[Foundation-l] 2010 Wikimedia Study of Controversial Content

Andreas Kolbe jayen466 at yahoo.com
Sat Dec 11 15:11:10 UTC 2010


--- On Sat, 11/12/10, ???? <wiki-list at phizz.demon.co.uk> wrote:

> People don't read they react. In the UK a couple of years
> ago there was 
> a petition that gathered 50,000 signatures against a
> proposal to ban all 
> photography in public spaces. As a point of fact there was
> no such 
> proposal.
> 
> This received over 10,000 responses and a huge number of
> point ny point 
> rebuttals despite the fact that it is obviously a joke
> based around the 
> Brady Bunch.
> http://www.adequacy.org/public/stories/2001.12.2.42056.2147.html
> 
> As the respondents to the above were pretty much the same
> constituents 
> as wikipedians (young, male, technically savvy) why would
> any one think 
> that exactly the same thing isn't going on with those
> currently voting?


There is that, and there is also something Scott MacDonald wrote a couple 
of years ago; he said it in relation to BLPs, but it applies more widely. 
It's one of the most perceptive things I've read about WP:

'Wikipedia isn't governed by the thoughtful or the informed – it is 
governed by anyone who turns up. There are a small core of people who like 
playing wiki as an in-house role-playing game and simply deny real-world 
consequences that might limit their freedom of action. There are a larger 
group who are too immature or lazy to think straight. And then there are 
all those who recognise "something must be done", but perpetually oppose 
the something that's being proposed in favour of a "better idea". The 
mechanism is rather like using a chat-show phone-in to manage the 
intricacies of a federal budget – it does not work for issues that need 
time, thought, responsibility and attention.

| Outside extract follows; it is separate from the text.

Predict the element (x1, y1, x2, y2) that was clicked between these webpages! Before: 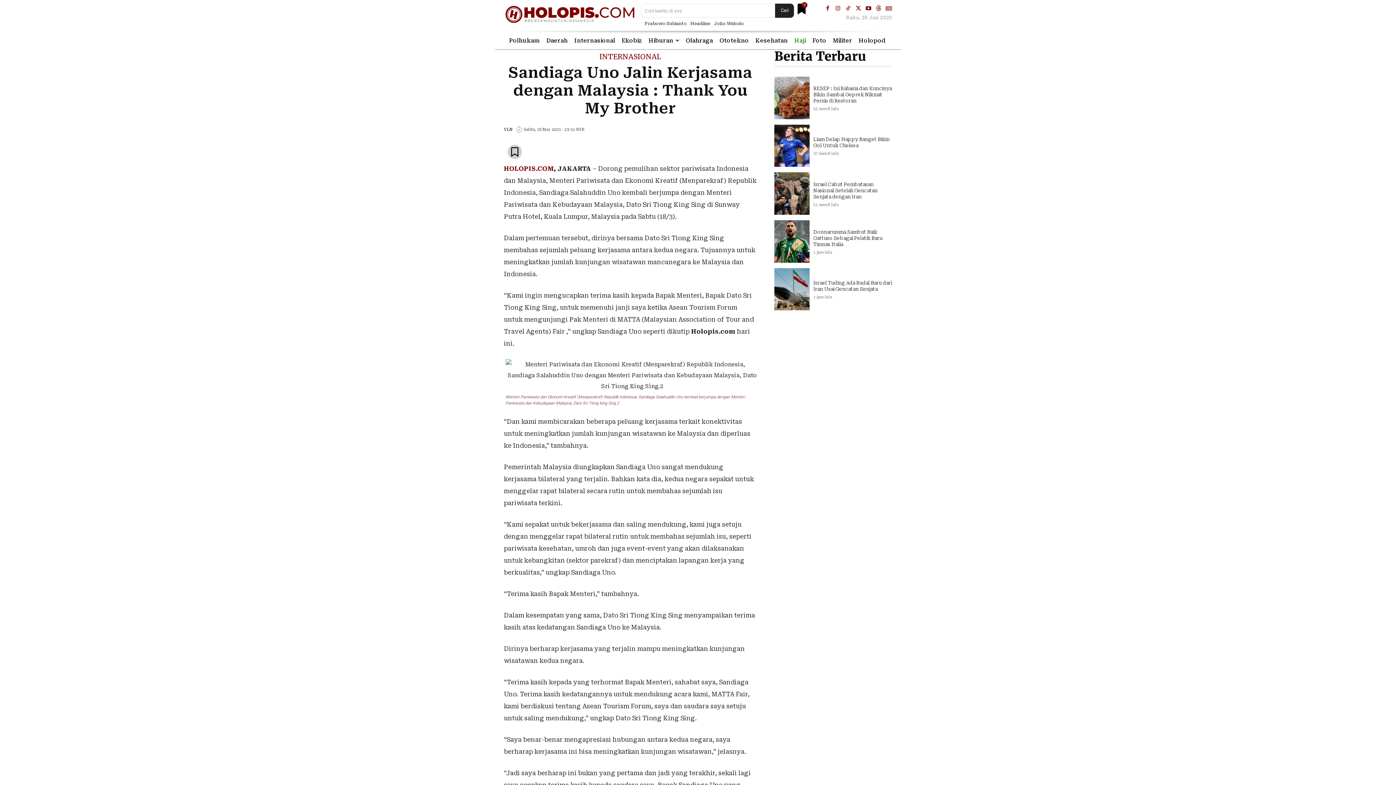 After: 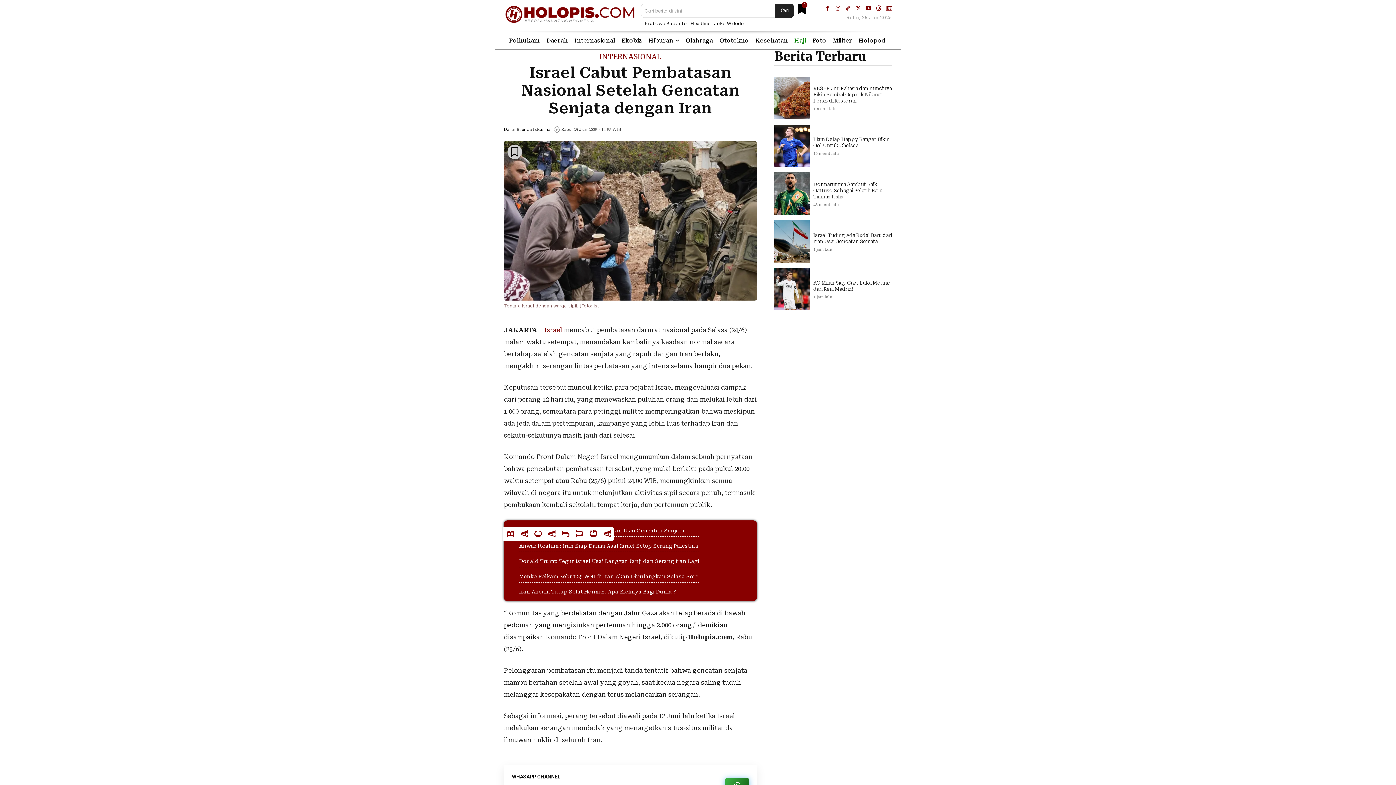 Action: bbox: (774, 172, 809, 214)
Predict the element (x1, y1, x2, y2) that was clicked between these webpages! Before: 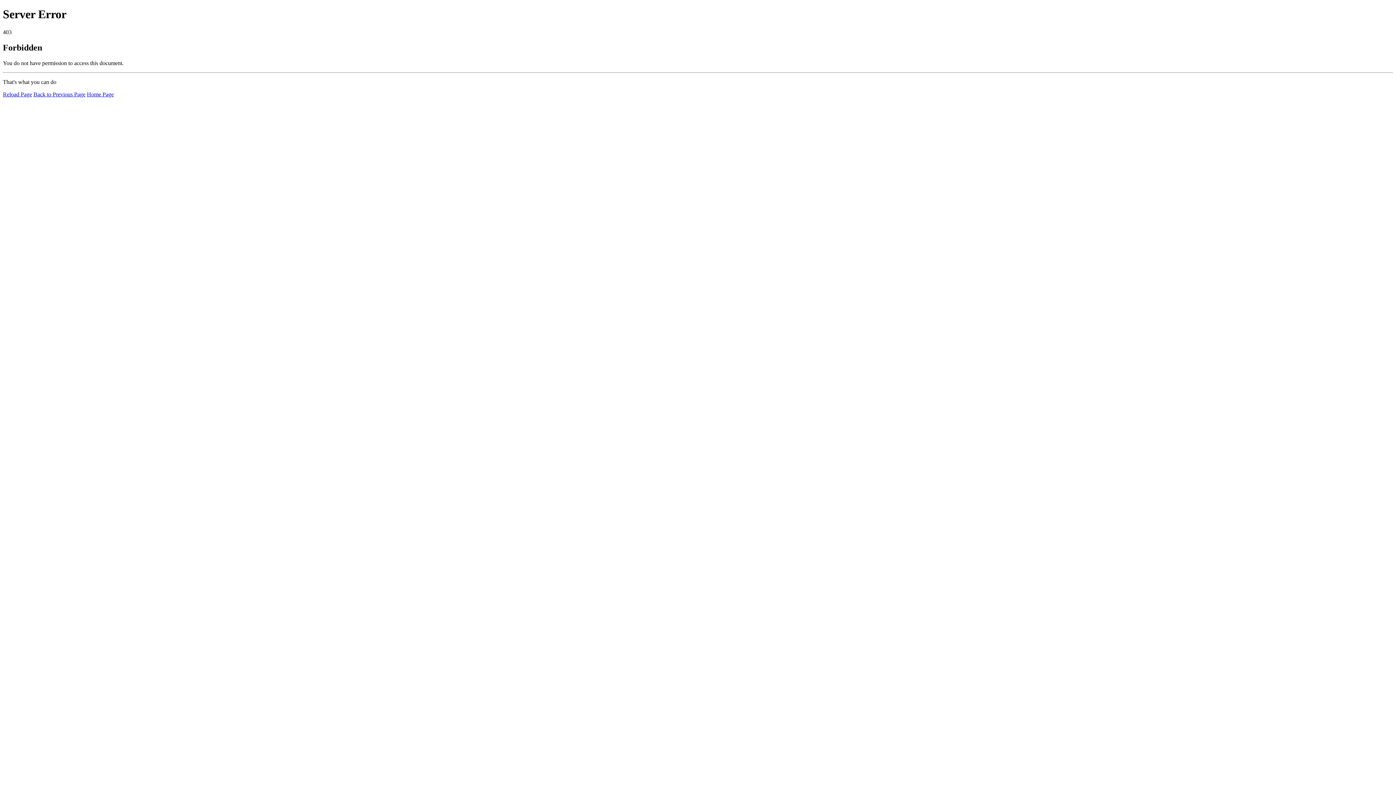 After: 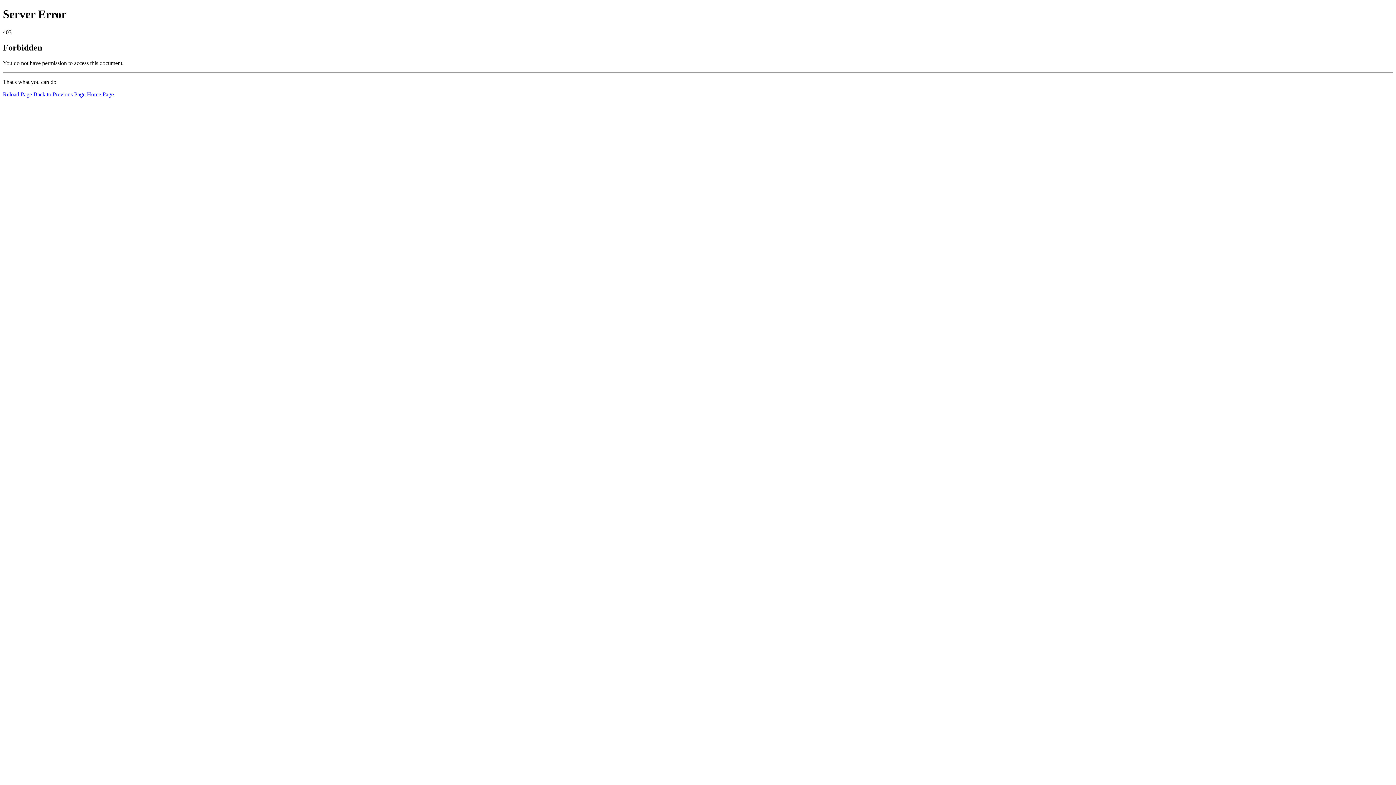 Action: label: Reload Page bbox: (2, 91, 32, 97)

I doubt this problem can be 
fixed – since it needs structural change to decision making – which is 
impossible for precisely the same reasons.'

Put that together with our demographics 

http://en.wikipedia.org/wiki/File:WMFstratplanSurvey1.png

and there is no reason to be surprised by anything. And thus we plod on ...

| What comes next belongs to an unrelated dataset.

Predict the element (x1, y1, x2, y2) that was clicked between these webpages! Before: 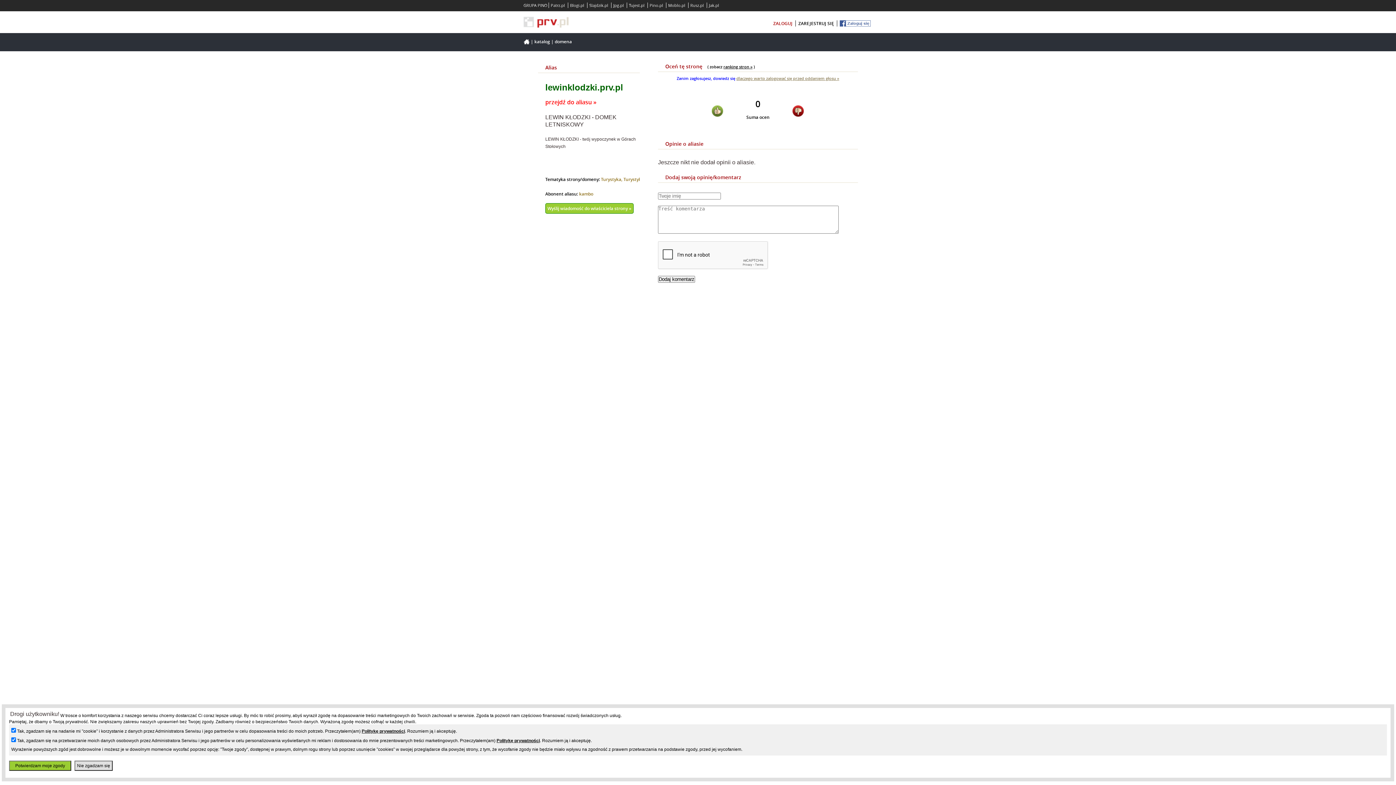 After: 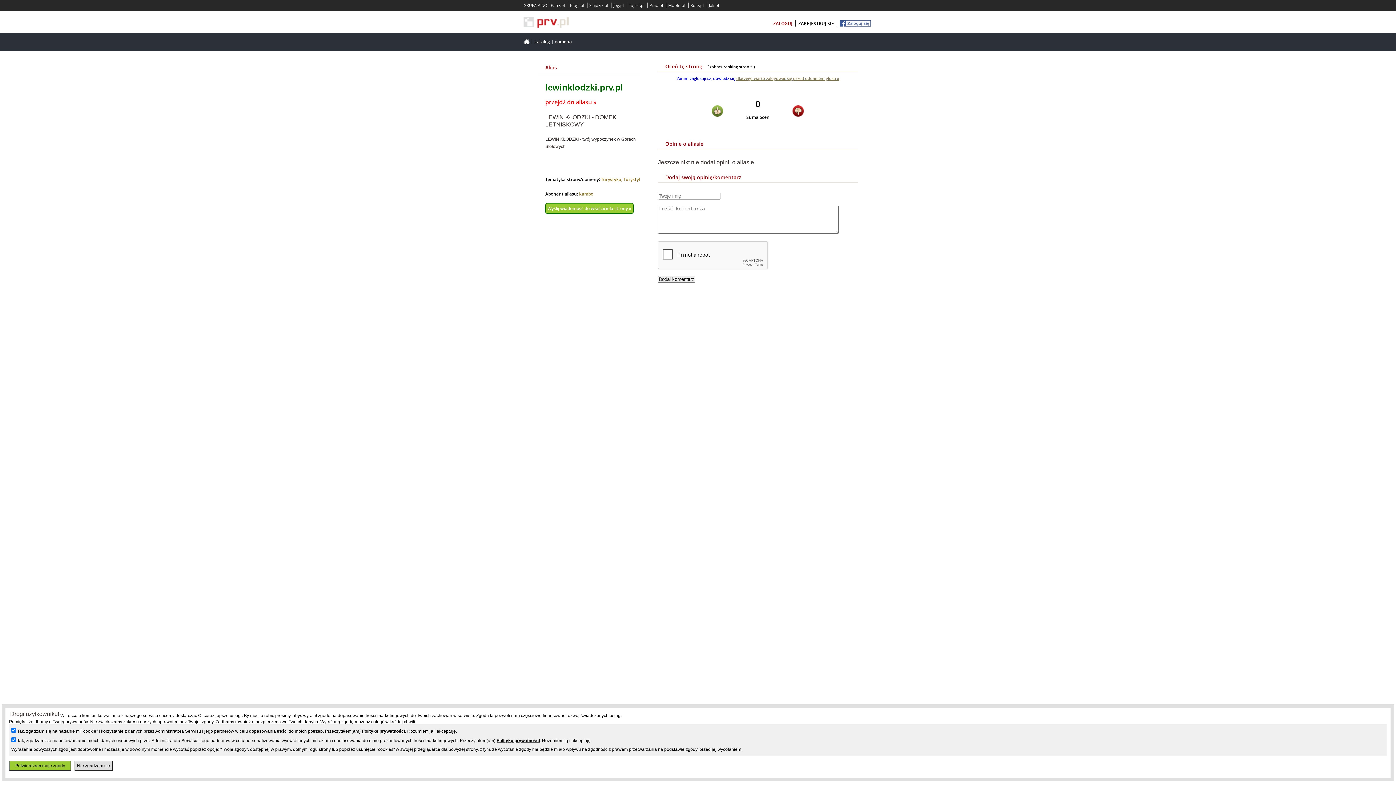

I sometimes think the most addictive thing about Wikipedia is that there
is so much wrong with it. It's like seeing someone pushing a huge load on
a three-wheeled cart, which is about to topple over. It's a natural 
instinct to run over and lend a hand to stabilise the thing. Meanwhile, 
there is another person who actually *wants* the cart to fall over and 
starts pushing from the other end ... et voilà, two new editors.